Document excerpt –
************

Marcellus Lamont Greene (born December 12, 1957) is a former American football defensive back who played one season with the Minnesota Vikings in the National Football League (NFL). He was drafted by the Los Angeles Rams in the eleventh round of the 1981 NFL Draft. He played college football at Cincinnati and Arizona. He was also a member of the Toronto Argonauts and Saskatchewan Roughriders.

Early years
Greene attended Shortridge High School in Indianapolis, Indiana.

College career
Greene first played college football in 1977 for the Cincinnati Bearcats of the University of Cincinnati.

He transferred to play for the Arizona Wildcats of the University of Arizona from 1979 to 1980, earning Second-team All-Pac-10 honors both seasons.

Professional career
Greene was selected by the Los Angeles Rams with the 296th pick in the 1981 NFL Draft. He  played in thirteen games for the Toronto Argonauts in 1981. He played in sixteen games for the Saskatchewan Roughriders during the 1982 season.

************

Set exercise 1 – Identify each line of the records that contains the word "Expand", and copy those lines.
The records below have no connection to the Greene profile.

Excerpt from a data file
************

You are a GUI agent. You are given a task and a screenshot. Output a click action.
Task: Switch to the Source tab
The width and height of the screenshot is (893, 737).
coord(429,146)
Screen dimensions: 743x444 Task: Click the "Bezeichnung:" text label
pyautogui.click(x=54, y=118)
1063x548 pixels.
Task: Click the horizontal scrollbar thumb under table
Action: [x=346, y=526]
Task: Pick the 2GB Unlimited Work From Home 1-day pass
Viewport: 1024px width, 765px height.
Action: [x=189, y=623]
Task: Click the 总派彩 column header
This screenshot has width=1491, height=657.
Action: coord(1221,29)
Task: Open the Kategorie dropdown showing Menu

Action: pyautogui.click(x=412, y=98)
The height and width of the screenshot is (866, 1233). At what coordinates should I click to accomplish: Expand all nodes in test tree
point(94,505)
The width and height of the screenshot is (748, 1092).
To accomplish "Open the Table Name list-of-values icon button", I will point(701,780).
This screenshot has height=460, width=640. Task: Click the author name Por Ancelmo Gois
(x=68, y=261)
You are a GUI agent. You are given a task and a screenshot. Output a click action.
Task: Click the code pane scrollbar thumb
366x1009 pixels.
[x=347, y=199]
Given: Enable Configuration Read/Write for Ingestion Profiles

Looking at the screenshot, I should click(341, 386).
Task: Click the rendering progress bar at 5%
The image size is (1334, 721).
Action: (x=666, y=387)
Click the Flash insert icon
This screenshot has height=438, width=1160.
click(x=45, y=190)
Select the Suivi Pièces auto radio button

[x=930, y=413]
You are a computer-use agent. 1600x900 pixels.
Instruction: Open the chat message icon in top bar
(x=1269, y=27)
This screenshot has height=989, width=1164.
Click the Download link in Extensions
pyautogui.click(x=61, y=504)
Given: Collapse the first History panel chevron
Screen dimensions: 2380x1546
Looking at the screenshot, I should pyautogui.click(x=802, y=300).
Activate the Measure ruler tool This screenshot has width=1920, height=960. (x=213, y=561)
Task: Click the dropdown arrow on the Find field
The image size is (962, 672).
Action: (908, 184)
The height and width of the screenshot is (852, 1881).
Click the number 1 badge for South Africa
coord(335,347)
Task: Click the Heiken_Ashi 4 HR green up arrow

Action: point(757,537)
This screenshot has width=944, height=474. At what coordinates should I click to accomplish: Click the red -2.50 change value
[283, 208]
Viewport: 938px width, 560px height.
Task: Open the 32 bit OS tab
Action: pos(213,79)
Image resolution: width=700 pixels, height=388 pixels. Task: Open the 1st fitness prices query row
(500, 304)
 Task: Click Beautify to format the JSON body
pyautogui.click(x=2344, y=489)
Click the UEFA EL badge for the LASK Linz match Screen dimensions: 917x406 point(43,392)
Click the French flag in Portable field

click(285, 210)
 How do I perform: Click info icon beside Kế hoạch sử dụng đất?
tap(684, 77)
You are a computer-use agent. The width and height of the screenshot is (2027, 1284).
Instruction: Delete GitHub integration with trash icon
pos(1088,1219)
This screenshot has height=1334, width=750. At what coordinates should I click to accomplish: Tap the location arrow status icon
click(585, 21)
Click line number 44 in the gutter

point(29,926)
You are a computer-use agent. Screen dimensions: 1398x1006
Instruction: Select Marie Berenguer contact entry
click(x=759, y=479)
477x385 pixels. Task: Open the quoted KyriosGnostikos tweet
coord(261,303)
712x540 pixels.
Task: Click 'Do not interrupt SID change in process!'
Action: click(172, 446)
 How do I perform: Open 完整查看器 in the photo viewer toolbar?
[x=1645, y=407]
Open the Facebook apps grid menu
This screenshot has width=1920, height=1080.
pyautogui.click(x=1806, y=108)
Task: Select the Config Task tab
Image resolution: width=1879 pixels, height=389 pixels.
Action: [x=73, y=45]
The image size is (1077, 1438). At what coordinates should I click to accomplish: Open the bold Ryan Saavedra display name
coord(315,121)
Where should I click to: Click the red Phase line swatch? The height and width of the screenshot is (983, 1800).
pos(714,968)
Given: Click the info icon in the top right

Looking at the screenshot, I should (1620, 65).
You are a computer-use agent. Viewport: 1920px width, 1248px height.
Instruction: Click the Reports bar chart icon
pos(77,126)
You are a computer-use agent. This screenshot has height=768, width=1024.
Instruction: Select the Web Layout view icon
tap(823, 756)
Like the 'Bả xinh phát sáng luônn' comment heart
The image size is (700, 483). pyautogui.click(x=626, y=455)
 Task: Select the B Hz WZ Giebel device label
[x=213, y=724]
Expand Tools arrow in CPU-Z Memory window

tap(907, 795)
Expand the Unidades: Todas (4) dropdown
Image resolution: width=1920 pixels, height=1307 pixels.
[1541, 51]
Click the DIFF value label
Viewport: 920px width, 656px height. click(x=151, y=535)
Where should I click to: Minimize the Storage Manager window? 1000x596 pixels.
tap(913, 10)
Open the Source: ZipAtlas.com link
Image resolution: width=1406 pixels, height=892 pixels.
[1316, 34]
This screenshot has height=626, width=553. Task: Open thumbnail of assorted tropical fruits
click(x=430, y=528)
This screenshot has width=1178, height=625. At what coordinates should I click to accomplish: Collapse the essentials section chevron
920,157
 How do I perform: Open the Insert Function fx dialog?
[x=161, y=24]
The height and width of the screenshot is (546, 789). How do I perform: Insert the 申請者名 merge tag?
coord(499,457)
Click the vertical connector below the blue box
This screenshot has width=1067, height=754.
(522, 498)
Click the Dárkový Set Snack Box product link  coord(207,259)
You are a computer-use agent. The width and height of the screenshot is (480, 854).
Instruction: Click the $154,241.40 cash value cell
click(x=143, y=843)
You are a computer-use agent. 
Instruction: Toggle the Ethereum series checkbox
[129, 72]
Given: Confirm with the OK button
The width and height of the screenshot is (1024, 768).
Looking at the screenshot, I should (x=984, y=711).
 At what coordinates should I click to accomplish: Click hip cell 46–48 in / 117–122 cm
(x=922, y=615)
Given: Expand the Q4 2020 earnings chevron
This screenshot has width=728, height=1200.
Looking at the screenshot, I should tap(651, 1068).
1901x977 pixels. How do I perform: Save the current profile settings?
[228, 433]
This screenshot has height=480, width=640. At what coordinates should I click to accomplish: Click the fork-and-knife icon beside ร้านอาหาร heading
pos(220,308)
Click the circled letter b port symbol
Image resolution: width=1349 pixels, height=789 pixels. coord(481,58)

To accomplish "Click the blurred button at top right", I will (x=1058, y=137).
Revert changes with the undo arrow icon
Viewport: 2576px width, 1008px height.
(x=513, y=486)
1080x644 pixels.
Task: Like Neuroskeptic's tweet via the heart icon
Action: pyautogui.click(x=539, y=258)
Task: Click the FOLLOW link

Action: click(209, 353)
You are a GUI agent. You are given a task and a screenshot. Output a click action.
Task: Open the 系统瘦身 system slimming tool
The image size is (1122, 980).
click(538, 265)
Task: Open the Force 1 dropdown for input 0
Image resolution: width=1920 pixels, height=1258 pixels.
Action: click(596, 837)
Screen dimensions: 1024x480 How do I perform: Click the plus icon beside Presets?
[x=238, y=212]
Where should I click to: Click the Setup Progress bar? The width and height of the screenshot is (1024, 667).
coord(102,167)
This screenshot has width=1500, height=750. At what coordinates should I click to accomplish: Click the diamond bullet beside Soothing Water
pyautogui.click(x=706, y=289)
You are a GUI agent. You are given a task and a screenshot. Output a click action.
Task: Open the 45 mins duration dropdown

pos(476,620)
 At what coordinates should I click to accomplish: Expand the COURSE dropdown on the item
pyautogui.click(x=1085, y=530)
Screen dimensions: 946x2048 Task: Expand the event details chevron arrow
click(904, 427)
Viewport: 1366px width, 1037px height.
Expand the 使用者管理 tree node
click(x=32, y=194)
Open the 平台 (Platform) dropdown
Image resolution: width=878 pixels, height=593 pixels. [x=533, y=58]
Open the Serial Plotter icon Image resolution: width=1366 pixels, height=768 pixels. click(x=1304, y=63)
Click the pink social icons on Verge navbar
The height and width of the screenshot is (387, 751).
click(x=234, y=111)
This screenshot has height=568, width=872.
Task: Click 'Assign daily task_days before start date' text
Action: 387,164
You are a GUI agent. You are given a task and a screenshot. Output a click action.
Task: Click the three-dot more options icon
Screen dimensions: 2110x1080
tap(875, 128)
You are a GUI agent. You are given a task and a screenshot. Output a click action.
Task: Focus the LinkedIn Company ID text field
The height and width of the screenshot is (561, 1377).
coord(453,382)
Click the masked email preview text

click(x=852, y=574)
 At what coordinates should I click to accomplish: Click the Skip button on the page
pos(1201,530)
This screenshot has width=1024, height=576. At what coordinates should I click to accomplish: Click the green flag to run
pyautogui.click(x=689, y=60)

************

Set exercise 2 – According to the Greene profile, which high school did Greene attend?

Full output 1 –
The height and width of the screenshot is (866, 1233). At what coordinates should I click to accomplish: Expand all nodes in test tree
Expand Tools arrow in CPU-Z Memory window
Expand the Unidades: Todas (4) dropdown
Given: Expand the Q4 2020 earnings chevron
 At what coordinates should I click to accomplish: Expand the COURSE dropdown on the item
Screen dimensions: 946x2048 Task: Expand the event details chevron arrow
Expand the 使用者管理 tree node

Full output 2 – Shortridge High School in Indianapolis, Indiana.